Başkaları ve hayatlarımız hakkında beklentiler oluşturduğumuzda, belirli bir mükemmeliyetçilik senaryosu yaratırız. Bu, kurallarımız, arzularımız ve benlik saygısı ihtiyacımızla olmasını istediğimiz şeye dayalı olarak inşa edilmiştir.

Yakında (gerçekçi olmayan) beklentilerimiz o kadar güçlü bir şekilde üzerimize çökecek ki, o anda deneyimlediğimiz şeyle artık duygusal olarak uyumlu değiliz. Ve bu yüzden sert bir iç sesi ve yaşadıklarımızı yargılamada bir uzmanı beslemeye başlarız.

Yıllar geçtikçe, kendimizi bu kalıbı tanımak ve kritik noktalarda kırmak için eğitebiliriz, bu da her şeyi analiz etmeye devam ederken işte daha iyi performans göstermemize izin verir. Diğer insanlar tarafından sürekli olarak hayal kırıklığına uğramaktan vazgeçmemizi kolaylaştıracak.

Ve tabi ki, Yaşadığımız her şeyi yargılamayı bırak, deneyimleri kabul etmek için zihni rahatlatacak gerçekçi olmayan standartlarımıza uymak zorunda kalmadan bir açıklık tavrıyla gelenler.

Yaşadığımız her şeyi yargılamayı bırakın: Bunu başarmanın anahtarları ilk olarak 1ipucu.net Uzmanlardan İpuçları Blog’da yayınlandı.
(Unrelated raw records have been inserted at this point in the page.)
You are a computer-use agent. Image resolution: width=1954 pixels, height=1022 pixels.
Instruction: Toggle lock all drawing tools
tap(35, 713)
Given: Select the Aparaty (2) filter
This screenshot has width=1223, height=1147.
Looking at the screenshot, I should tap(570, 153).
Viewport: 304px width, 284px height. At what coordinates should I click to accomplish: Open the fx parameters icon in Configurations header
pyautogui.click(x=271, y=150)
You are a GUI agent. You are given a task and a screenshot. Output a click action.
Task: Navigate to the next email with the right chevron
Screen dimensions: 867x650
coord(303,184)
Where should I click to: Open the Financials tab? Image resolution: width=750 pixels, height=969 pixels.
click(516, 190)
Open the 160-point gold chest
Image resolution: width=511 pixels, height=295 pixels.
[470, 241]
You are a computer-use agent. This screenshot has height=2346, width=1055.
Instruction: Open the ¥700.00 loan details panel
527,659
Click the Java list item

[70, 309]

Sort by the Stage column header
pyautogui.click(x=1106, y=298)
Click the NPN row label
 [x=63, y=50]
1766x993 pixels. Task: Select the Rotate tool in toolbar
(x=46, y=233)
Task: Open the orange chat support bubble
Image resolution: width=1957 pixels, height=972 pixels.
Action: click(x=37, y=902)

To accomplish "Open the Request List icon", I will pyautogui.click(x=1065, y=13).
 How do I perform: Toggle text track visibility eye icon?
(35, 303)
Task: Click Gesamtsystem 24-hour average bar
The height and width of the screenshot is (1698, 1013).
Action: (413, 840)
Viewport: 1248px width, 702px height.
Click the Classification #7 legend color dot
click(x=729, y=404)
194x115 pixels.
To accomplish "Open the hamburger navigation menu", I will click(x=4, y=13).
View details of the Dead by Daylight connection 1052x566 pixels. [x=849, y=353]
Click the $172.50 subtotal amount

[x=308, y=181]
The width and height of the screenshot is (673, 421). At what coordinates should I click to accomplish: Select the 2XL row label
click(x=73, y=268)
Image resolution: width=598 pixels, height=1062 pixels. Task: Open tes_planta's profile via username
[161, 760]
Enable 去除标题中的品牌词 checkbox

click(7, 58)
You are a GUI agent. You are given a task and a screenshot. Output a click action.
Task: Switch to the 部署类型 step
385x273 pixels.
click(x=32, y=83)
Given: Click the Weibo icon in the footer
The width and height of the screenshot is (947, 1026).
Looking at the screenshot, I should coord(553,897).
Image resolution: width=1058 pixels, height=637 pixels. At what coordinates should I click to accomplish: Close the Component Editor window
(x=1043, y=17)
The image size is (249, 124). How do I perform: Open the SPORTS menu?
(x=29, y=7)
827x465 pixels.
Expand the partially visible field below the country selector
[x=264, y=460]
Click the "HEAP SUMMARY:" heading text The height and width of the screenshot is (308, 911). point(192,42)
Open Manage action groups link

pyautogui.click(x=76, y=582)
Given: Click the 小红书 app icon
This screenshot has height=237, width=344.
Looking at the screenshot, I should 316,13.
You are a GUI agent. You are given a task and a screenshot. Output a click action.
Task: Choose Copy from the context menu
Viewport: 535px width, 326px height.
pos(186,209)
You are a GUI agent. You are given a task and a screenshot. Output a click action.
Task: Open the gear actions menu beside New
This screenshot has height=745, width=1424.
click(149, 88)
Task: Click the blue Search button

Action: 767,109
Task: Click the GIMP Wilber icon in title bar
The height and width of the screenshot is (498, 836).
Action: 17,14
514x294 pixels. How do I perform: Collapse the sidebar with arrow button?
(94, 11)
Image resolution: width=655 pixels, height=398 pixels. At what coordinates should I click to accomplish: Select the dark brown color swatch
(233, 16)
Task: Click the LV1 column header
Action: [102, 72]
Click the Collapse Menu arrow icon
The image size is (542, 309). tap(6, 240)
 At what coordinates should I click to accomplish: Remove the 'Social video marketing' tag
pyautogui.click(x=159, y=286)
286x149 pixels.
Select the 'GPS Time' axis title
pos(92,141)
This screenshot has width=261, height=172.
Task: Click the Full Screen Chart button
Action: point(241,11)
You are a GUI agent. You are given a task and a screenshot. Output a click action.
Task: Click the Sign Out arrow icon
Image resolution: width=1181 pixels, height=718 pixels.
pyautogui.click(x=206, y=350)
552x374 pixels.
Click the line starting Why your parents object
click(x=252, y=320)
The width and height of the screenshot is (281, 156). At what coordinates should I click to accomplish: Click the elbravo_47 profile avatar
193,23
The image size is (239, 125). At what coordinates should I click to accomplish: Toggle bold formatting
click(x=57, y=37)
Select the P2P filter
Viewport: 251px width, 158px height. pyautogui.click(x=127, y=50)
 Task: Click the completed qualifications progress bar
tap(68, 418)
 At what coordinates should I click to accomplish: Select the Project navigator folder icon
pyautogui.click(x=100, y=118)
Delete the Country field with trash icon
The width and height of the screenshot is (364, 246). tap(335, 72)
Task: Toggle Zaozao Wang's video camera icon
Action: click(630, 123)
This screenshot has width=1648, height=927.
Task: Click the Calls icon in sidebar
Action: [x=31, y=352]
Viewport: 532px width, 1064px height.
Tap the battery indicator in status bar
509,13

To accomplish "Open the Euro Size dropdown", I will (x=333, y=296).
Hem dış hem de iç tüm sert deneyimlerimizi bırakmak, zenginleştirici deneyimlerle dolu bir yaşam veya önyargı arasındaki farkı yaratabilir. Yaşadıklarımızı acımasızca yargıladığımızda, dolu dolu yaşama fırsatını kaçırırız. Yaşadığımız her şeyi yargılayarak, sürekli ve işe yaramaz bir ruminasyon geliştirme eğilimindeyiz.. Hayatımızda olan her şeye, özellikle de yaşadığımız ve önyargılı fikirlerimize uymayan her şeye gerekçeler, açıklamalar veya […]

Yaşadığımız her şeyi yargılamayı bırakın: Bunu başarmanın anahtarları

HABER HAKKINDA GÖRÜŞ BELİRT
Yorum Yok

Bu yazı yorumlara kapatılmıştır.

Sitemizde yayınlanan haberlerin telif hakları gazete ve haber kaynaklarına aittir. Kopyalanması yasaktır.